Consumers may be cutting back on higher-priced goods right now as housing and fuel costs have been on the rise. But for some consumer goods, raising prices to contend with inflation hasn’t been a problem.
These consumer goods companies are thus able to maintain their profit margins, even as other companies are facing a squeeze thanks to the high rate of inflation right now. Such companies also provide investors with a safe-haven in the stock market, as growth names have fallen well out of favor.
One company delivering on inflation-busting results right now is Campbell Soup Company (CPB). The company handily beat analyst expectations for earnings. And the company managed to increase revenue, while it also was able to raise prices for its goods.
Shares are just slightly higher over the past year, even as the overall market is slightly lower. And shares trade at 16 times forward earnings, a reasonable price for a basket of brands that can continue to increase prices and pass on inflation to their customers.
Action to take: The company is a solid dividend payer as well, with a 3.2 percent starting yield here. However, dividend growth has been a bit slow in recent years.
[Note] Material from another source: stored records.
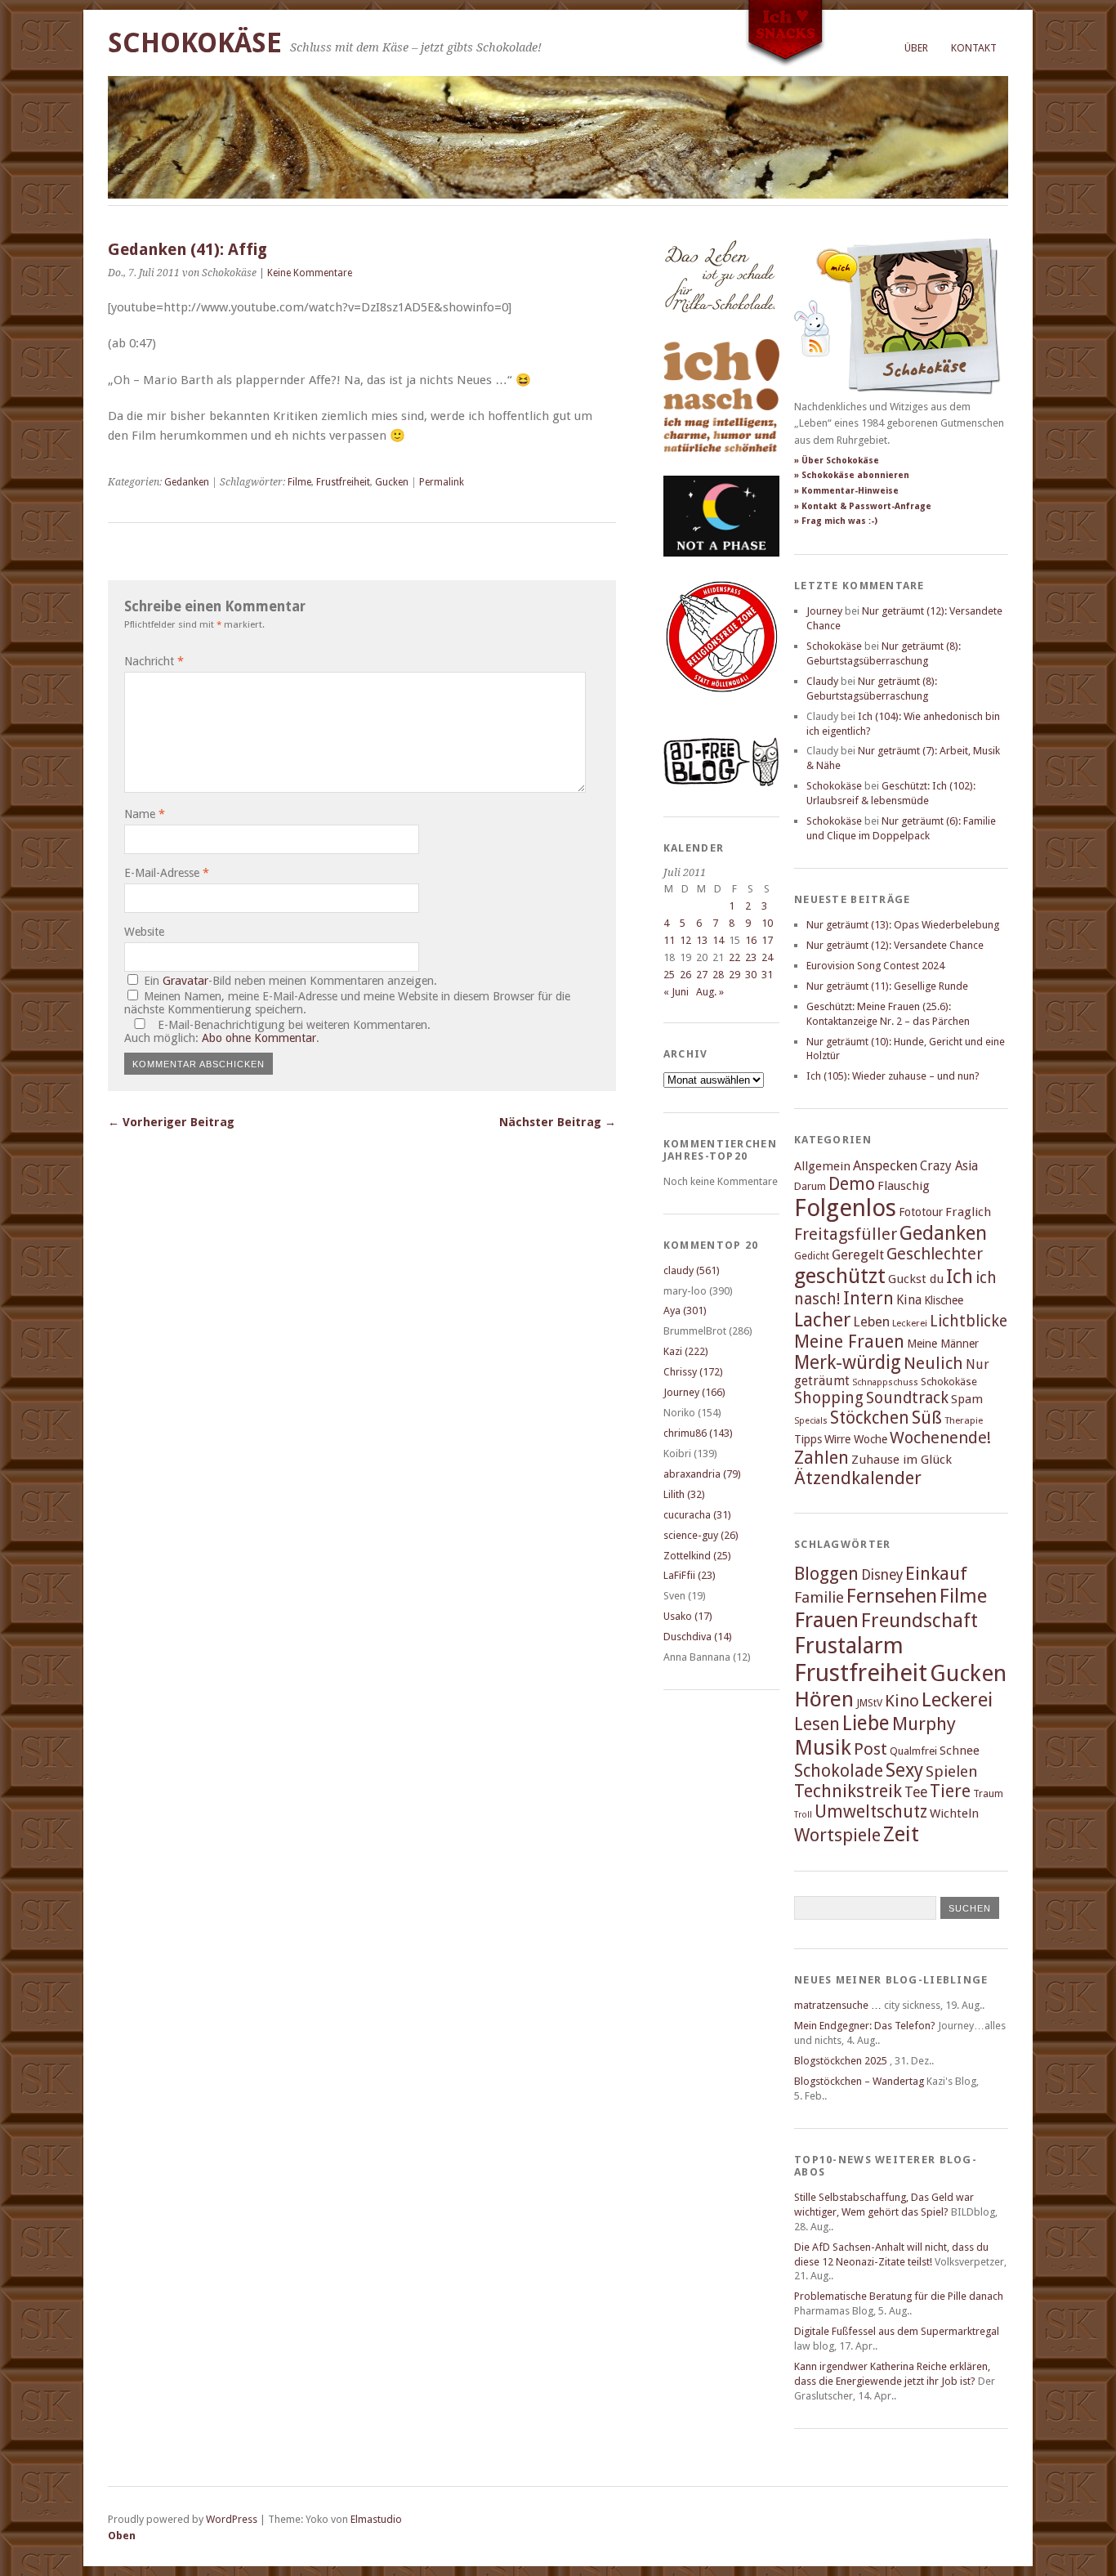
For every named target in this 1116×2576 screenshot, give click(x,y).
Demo (851, 1184)
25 (669, 974)
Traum (988, 1793)
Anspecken (885, 1166)
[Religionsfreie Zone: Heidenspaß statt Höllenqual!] (721, 707)
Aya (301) (685, 1310)
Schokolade (838, 1770)
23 (751, 957)
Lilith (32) (684, 1494)
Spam (967, 1399)
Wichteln (954, 1813)
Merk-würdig (847, 1362)
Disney (882, 1575)
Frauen (826, 1620)
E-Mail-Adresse (166, 872)
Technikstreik (848, 1791)
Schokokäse (195, 43)
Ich (959, 1276)
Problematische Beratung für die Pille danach (898, 2296)
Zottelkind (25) (697, 1556)
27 (702, 974)
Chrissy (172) (693, 1372)
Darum (810, 1186)
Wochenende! (940, 1437)
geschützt (840, 1275)
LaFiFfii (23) (689, 1575)
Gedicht (811, 1256)
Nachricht (154, 661)
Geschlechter (934, 1254)
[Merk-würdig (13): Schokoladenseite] (719, 329)
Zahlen (821, 1457)
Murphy (924, 1723)
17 (767, 940)
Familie (819, 1597)
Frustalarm (849, 1645)
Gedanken (186, 482)
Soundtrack (907, 1398)
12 (685, 940)
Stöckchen (869, 1417)
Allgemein (822, 1166)
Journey (824, 611)
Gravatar (185, 980)
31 (767, 974)
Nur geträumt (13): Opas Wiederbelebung (902, 925)
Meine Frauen (849, 1341)
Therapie (963, 1420)
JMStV (869, 1703)
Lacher (822, 1319)
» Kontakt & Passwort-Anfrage (862, 506)
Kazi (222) (685, 1351)
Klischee (943, 1300)
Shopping (829, 1398)
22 (734, 957)
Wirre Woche (855, 1439)
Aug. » (710, 992)
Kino (902, 1701)
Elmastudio (376, 2519)
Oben (122, 2535)
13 (702, 940)
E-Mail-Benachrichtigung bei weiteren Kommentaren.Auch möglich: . (277, 1031)
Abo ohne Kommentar (259, 1037)
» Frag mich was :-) (835, 521)
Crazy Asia (949, 1166)
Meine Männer (943, 1343)
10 (767, 923)
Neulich (933, 1363)
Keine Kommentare (309, 273)
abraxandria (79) (702, 1474)
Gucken (391, 482)
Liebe (866, 1723)
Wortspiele (837, 1835)
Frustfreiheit (343, 482)
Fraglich (968, 1212)
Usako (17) (687, 1616)
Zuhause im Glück (901, 1459)
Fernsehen (891, 1596)
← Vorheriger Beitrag (171, 1122)
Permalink (441, 482)
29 (734, 974)
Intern (868, 1298)
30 (751, 974)
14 (718, 940)
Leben (871, 1322)
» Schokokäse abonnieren (851, 475)
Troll (803, 1814)
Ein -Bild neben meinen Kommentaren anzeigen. (290, 980)
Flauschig (903, 1185)
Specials (811, 1420)
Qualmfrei (913, 1751)
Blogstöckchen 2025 (840, 2061)
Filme (299, 482)
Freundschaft (919, 1620)
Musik (822, 1747)
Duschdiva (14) (697, 1636)
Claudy (822, 681)
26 (685, 974)
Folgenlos (845, 1208)
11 (669, 940)
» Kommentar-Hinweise (846, 490)
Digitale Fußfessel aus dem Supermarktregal (896, 2331)
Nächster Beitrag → (557, 1122)
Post (870, 1749)
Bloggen (826, 1573)
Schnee (960, 1750)
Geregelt (858, 1255)
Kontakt (974, 48)
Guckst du (916, 1279)
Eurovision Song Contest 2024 (875, 965)
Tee (915, 1792)
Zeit (901, 1834)
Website (144, 931)
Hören (824, 1699)
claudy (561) (691, 1270)
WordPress (231, 2519)
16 (751, 940)
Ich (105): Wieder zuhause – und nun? (893, 1076)
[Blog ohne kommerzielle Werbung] (721, 782)
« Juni (676, 992)
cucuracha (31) (697, 1515)
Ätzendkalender (858, 1478)
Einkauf (936, 1573)
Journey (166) (694, 1392)
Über (916, 48)
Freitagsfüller (845, 1234)
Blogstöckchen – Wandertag (859, 2081)
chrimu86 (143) (698, 1433)
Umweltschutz (871, 1811)
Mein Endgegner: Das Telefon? (864, 2025)
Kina (909, 1300)
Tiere (950, 1791)
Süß (927, 1417)
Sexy (904, 1770)
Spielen (952, 1771)
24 (767, 957)
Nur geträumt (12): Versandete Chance (895, 945)
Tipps (808, 1439)
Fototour (921, 1212)
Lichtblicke (968, 1321)
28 (718, 974)
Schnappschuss (885, 1382)
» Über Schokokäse (836, 460)
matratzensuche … (838, 2005)
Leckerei (909, 1323)
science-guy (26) (701, 1535)
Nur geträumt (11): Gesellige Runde (887, 986)
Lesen (817, 1724)
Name (144, 814)
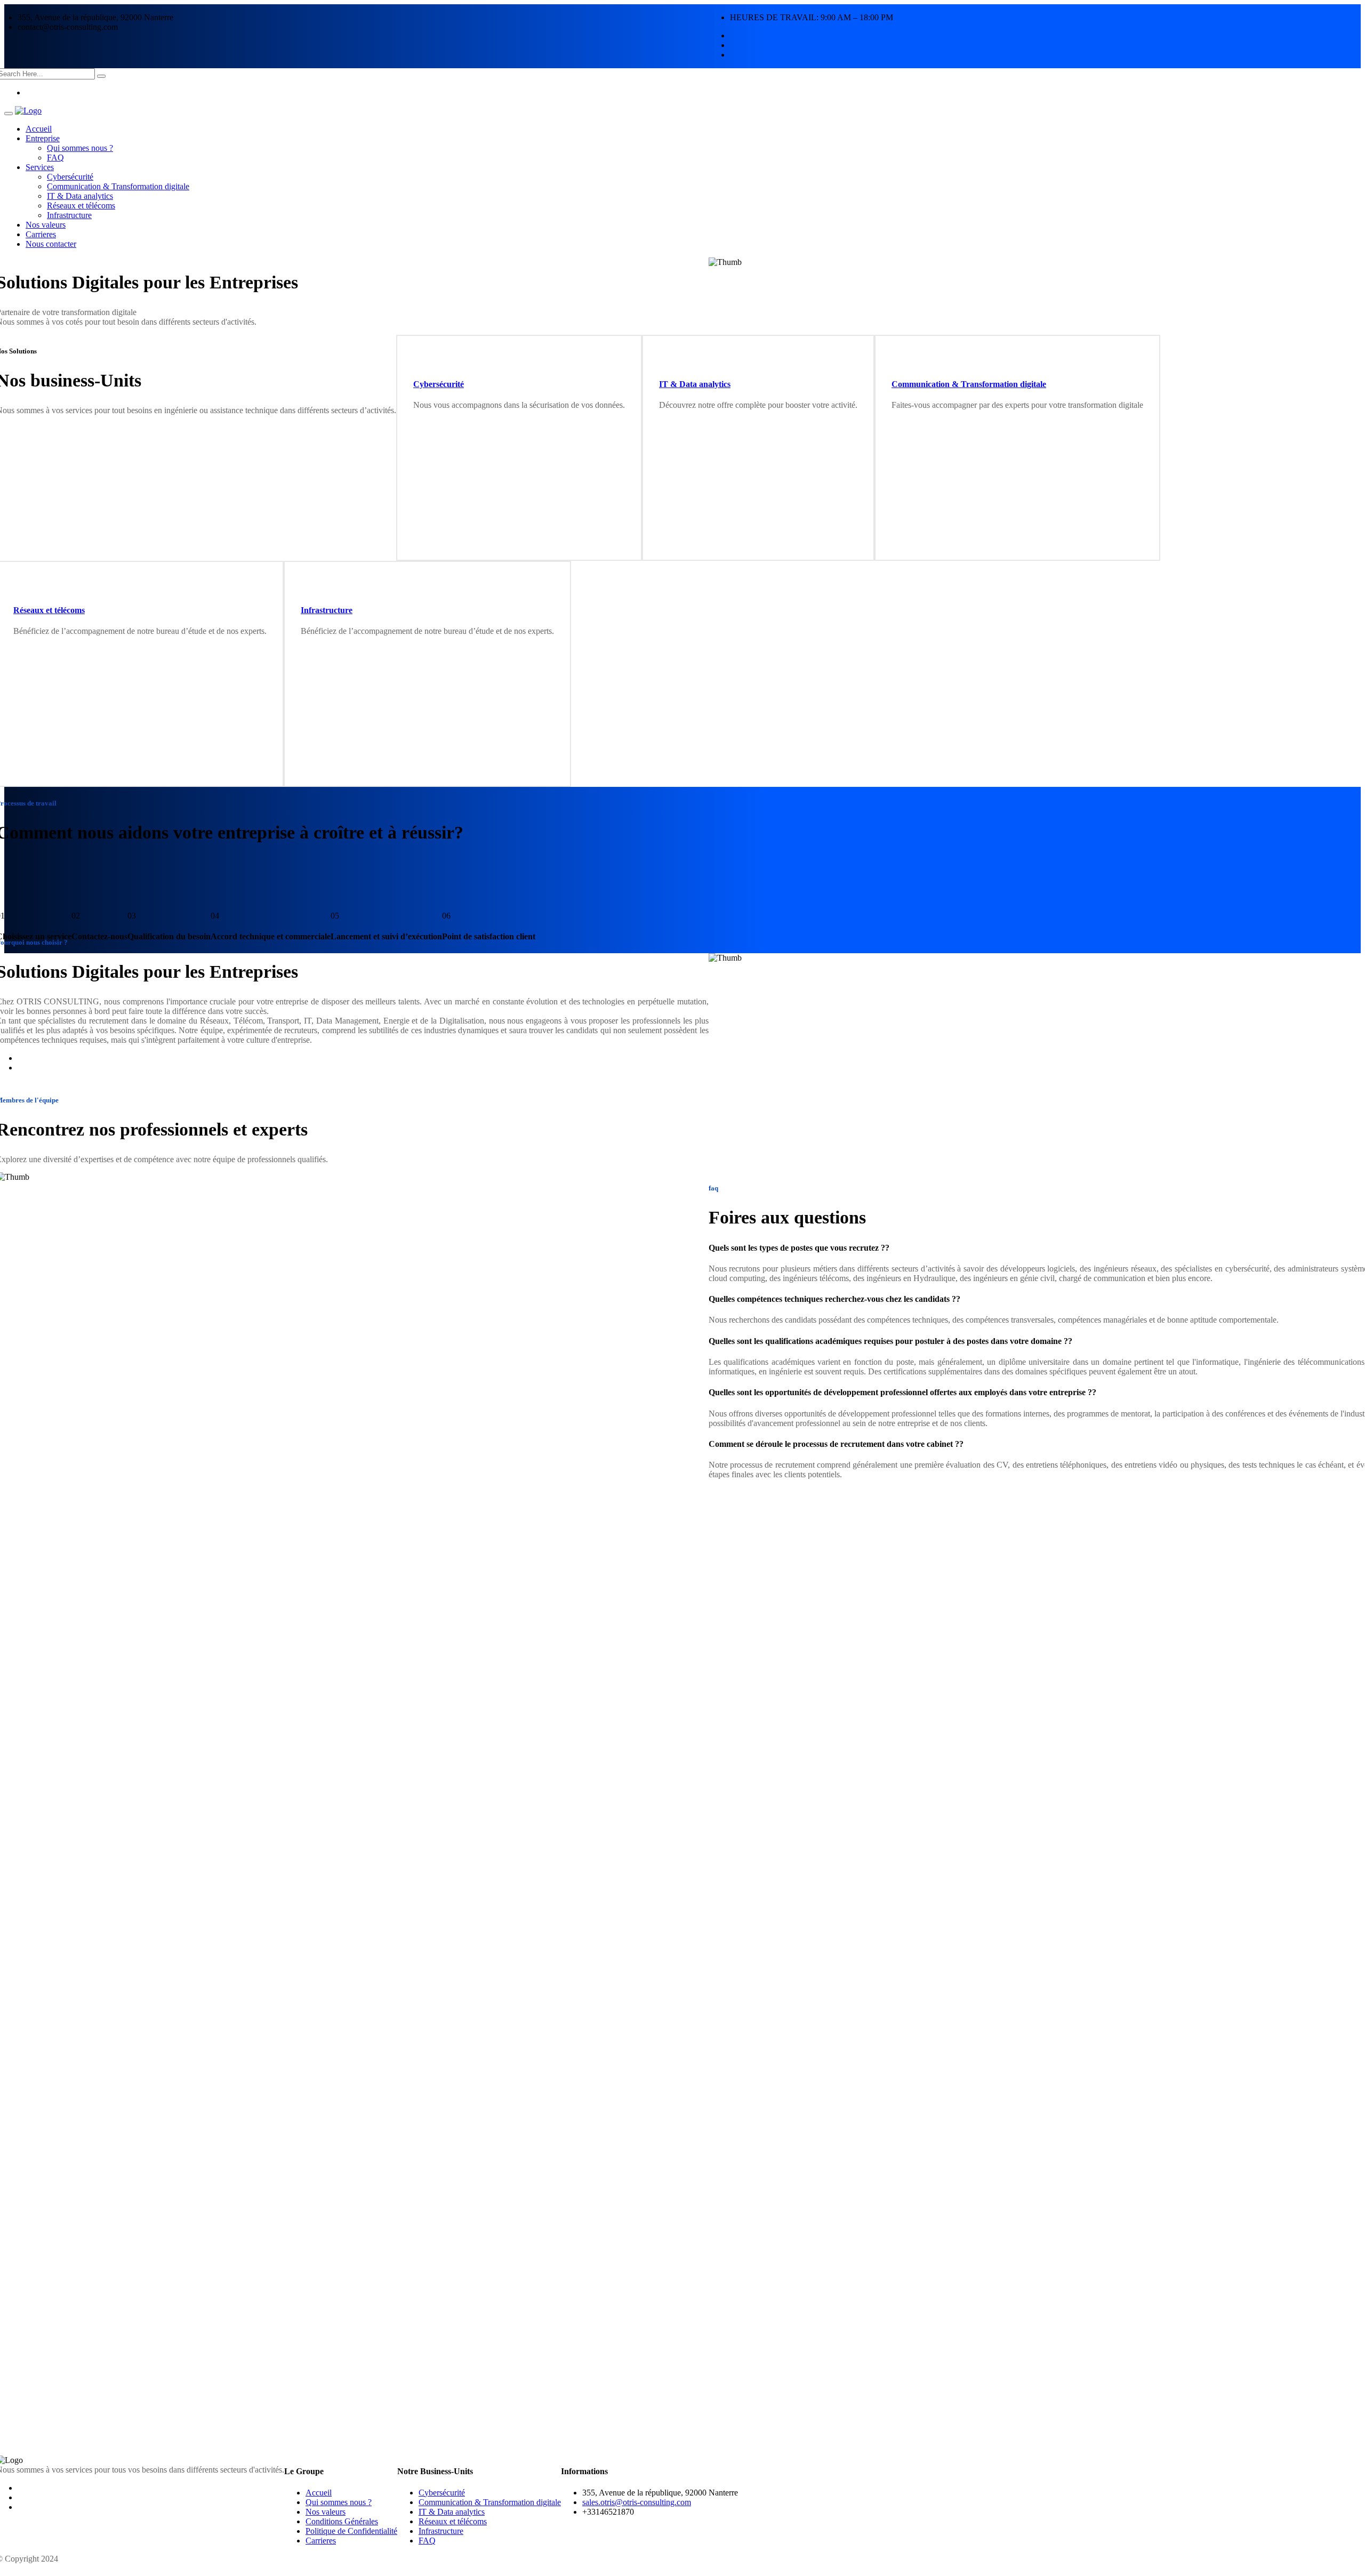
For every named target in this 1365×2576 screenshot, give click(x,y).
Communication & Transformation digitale (118, 186)
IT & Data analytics (80, 195)
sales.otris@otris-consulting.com (636, 2502)
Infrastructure (69, 215)
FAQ (55, 157)
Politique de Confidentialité (351, 2530)
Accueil (39, 128)
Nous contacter (51, 243)
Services (40, 167)
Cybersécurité (70, 176)
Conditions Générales (342, 2521)
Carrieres (41, 234)
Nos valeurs (46, 224)
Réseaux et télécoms (81, 205)
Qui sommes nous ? (80, 147)
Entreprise (43, 138)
For traders, the stock makes a reasonable holding for anyone expecting a further downside in growth stocks from here in particular. Shares can rise thanks to the overall market or as traders move to get increasingly defensive. That makes the November $50 calls, last going for about $2.10, attractive. The option can likely deliver mid-double-digit gains in the coming months.
Disclosure: The author of this article has no position in the company mentioned here, but may trade after the next 72 hours. The author receives no compensation from any of the companies mentioned in this article.